Będzie referendum ws. stadionu?
8 września 2015Pod koniec sierpnia, w chorzowskim magistracie, odbyła się prezentacja makiety stadionu, który w ciągu najbliższych lat, ma stanąć przy ul. Cichej 6. To wydarzenie sprowokowało radnych do dyskusji na temat wartej ok. 90 mln inwestycji.
Od momentu podjęcia przez chorzowski samorząd działań zmierzających do wykonania kompleksowej modernizacji obiektu, pojawiało się wiele informacji dot. kosztu jej przeprowadzenia. Kwoty wymieniane przez przedstawicieli lokalnego samorządu wahały się od 50 mln zł, aż do 120 mln zł. Ty razem poinformowano, że inwestycja – przynajmniej w założeniu – ma pochłonąć ok. 90 mln zł.
Plany dot. modernizacji obiektu pojawiły się już za prezydentury Marka Kopla. – Przyznaję, że taką nierozsądną decyzję podjąłem.

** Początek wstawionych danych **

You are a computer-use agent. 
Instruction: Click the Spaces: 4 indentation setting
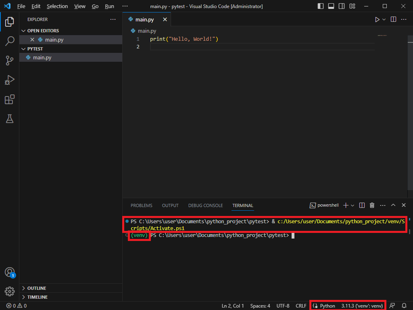[260, 306]
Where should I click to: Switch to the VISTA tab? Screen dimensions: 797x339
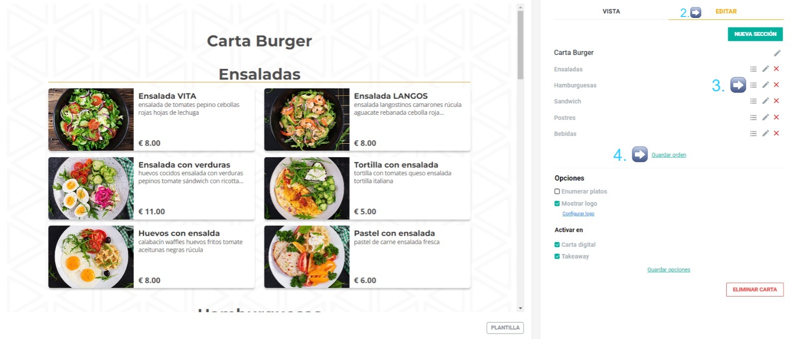[611, 11]
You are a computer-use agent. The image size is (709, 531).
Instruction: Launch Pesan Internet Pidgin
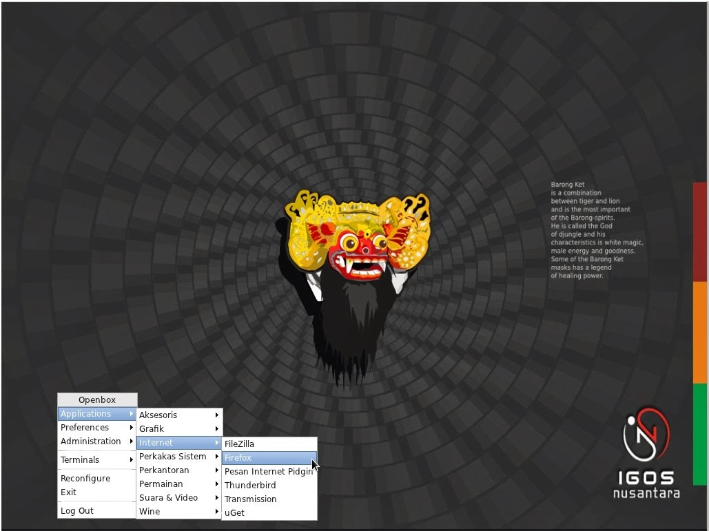point(267,471)
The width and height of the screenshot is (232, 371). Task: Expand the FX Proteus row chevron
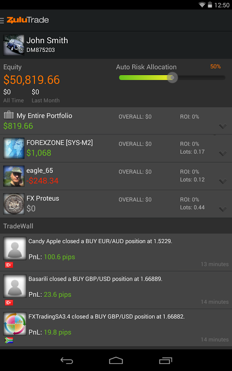[x=223, y=209]
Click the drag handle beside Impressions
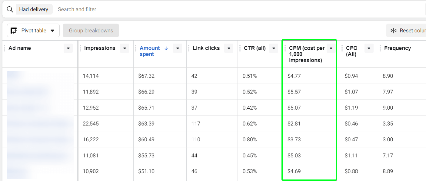Image resolution: width=426 pixels, height=181 pixels. pyautogui.click(x=80, y=48)
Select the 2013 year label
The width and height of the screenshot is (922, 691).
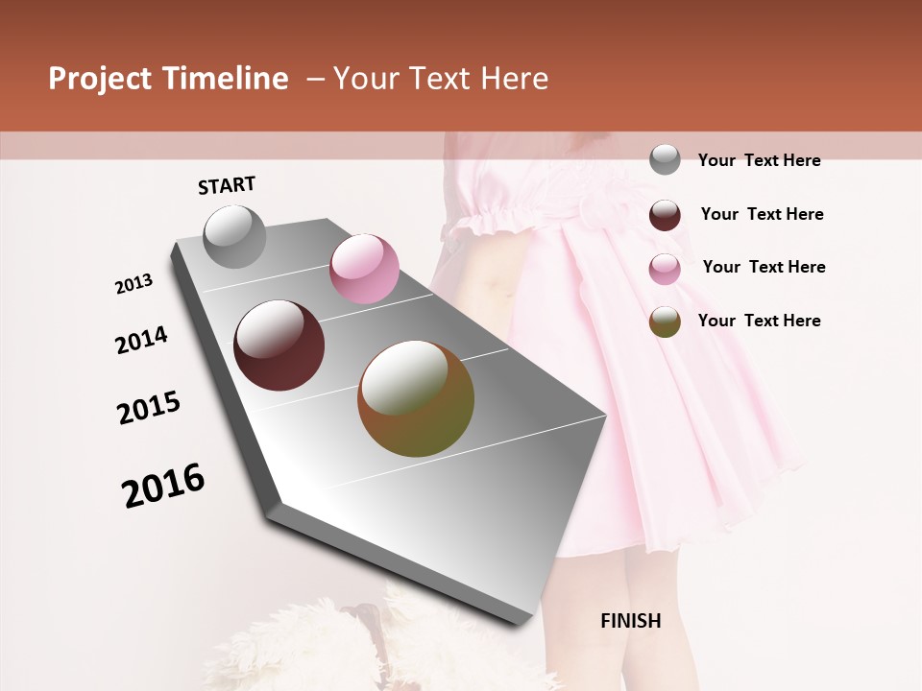click(134, 283)
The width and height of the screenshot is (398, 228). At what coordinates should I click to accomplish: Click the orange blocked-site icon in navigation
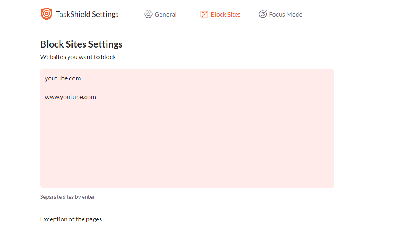[204, 14]
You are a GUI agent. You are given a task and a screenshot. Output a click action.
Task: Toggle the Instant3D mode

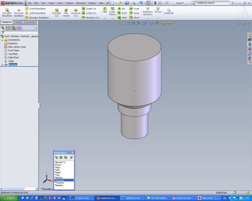tap(169, 11)
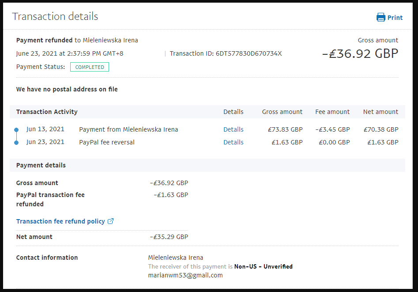
Task: Select the PayPal fee reversal entry text
Action: [107, 142]
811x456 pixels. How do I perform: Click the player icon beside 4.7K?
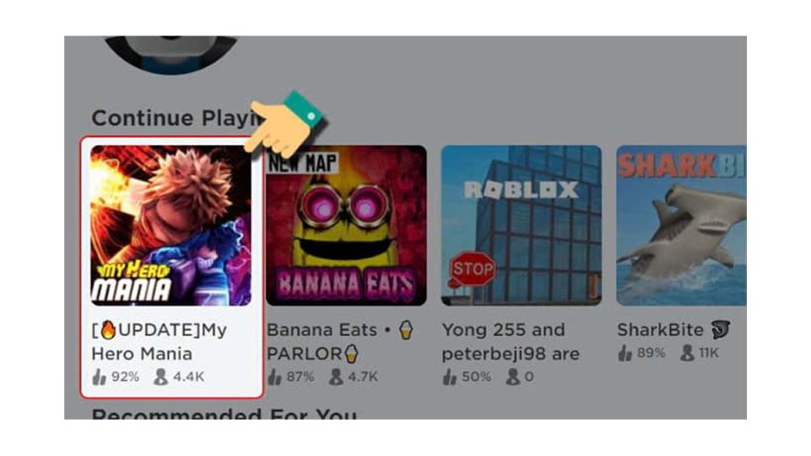click(336, 377)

Powiem więcej, taki stadion jak ten zaprojektowany, stałby już. I byłby to błąd – powiedział były prezydent podczas 12. sesji rady miasta dodając, że o zmianie jego decyzji zaważyło wiele czynników. – Jeszcze niedawno mówiło się, że Stadion Śląski w ogóle nie zostanie ponownie otwarty. Sytuacja się zmieniła. On już wkrótce będzie gotowy. Ponadto w ostatnim czasie zarówno marszałek województwa, jak i firma Ruch Chorzów S.A., wyrazili chęć, żeby klub rozgrywał tam mecze. Zarząd klubu podpisał w tej sprawie dokument – dodał radny.

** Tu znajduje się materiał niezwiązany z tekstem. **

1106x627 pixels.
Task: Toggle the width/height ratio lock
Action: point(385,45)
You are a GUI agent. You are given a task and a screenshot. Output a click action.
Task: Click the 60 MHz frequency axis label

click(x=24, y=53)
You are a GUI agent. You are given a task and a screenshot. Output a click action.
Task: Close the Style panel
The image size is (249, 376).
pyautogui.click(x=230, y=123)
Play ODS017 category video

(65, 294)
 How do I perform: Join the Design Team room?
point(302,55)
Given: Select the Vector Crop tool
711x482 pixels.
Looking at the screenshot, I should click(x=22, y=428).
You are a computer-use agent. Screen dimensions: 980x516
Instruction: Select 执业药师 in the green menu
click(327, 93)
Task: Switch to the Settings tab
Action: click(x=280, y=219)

Marek Kopel przypomniał również, że tzw. „Kocioł Czarownic” również jest budowany za publiczne pieniądze, a wartość inwestycji to ok. 586 mln zł. – To jest zaledwie 2 km od tego miejsca. Stadion Śląski będzie spełniał wymogi FIFA i UEFA. To nie jest duży obiekt (ponad 54 tys. krzesełek przyp. red.) jak na standardy europejskie. Obecnie kilka zespołów z Ekstraklasy gra już na podobnych. Na świecie można znaleźć wiele przykładów, że dwa kluby dzierżawią od miasta jeden stadion. Tak jest np. na San Siro w Mediolanie. Mając na uwadze to wszystko, w obecnej sytuacji, budowanie nowego stadionu przy ul. Cichej, jest delikatnie mówiąc nierozsądne. Nie chcę używać mocniejszych słów – zaznaczył radny. – To mówi człowiek, który sądzi, że ma licencję na rację. Ale tylko tak sądzi – skomentował wypowiedź Krzysztof Łazikiewicz (PdChiPO).

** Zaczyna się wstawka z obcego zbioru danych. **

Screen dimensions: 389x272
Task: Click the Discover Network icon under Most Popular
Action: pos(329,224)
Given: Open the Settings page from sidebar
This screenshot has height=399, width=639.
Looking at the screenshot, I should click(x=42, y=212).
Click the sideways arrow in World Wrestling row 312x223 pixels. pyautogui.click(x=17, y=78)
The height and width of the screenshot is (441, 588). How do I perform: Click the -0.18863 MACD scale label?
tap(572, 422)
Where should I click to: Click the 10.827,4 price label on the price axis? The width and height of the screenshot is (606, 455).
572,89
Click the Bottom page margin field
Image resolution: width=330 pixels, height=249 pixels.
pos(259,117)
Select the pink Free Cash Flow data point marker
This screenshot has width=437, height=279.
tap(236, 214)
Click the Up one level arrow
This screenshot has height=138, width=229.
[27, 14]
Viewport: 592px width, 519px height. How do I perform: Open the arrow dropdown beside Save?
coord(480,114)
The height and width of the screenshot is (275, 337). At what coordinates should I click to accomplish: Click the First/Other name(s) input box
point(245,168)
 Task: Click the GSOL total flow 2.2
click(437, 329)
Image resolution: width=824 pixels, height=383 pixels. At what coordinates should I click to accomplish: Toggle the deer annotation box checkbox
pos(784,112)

Podczas 12. sesji rady miasta, poddano także wątpliwości fakt, że wszyscy kibice chcą nowego stadionu dla Ruchu Chorzów. Pojawiły się bowiem przypuszczenia, że domaga się tego jedynie zorganizowana grupa fanów. Zdaniem części radnych, na temat tego czy modernizacja obiektu przy ul. Cichej ma dojść do skutku, powinni się wypowiedzieć nie tylko kibice, ale wszyscy chorzowianie. Na to dość niespodziewanie zareagował Andrzej Kotala. – Być może trzeba to rozważyć. Trudno mówić o spełnianiu woli mniejszości. Ja mam wrażenie, że większość kibiców chce stadionu na Cichej – mówił prezydent. – Może warto, na przykład poprzez referendum, zapytać o to mieszkańców – dodał.
Możliwość wypowiedzenia się w kwestii modernizacji obiektu z pewnością ucieszyłaby wielu mieszkańców miasta. Podczas rozmów na temat stadionu Ruchu Chorzów coraz częściej można usłyszeć głosy, że przeznaczenie ok. 100 mln zł na jego remont, to marnotrawienie publicznych pieniędzy. Wskazuje na to również część radnych, którzy dodają, że miasta nie stać na tego typu inwestycję. Biorąc pod uwagę jego rosnące zadłużenie, potrzebę przeprowadzania na bieżąco wielu innych, ważniejszych inwestycji, a także perspektywę budowy obwodnicy Chorzowa (szacowany wkład miasta to ok. 250 mln zł), przeprowadzenie modernizacji stadionu Ruchu Chorzów wydaje się być jeszcze mniej racjonalne. Czas pokaże czy prezydent rzeczywiście zdecyduje się na zarządzenie referendum.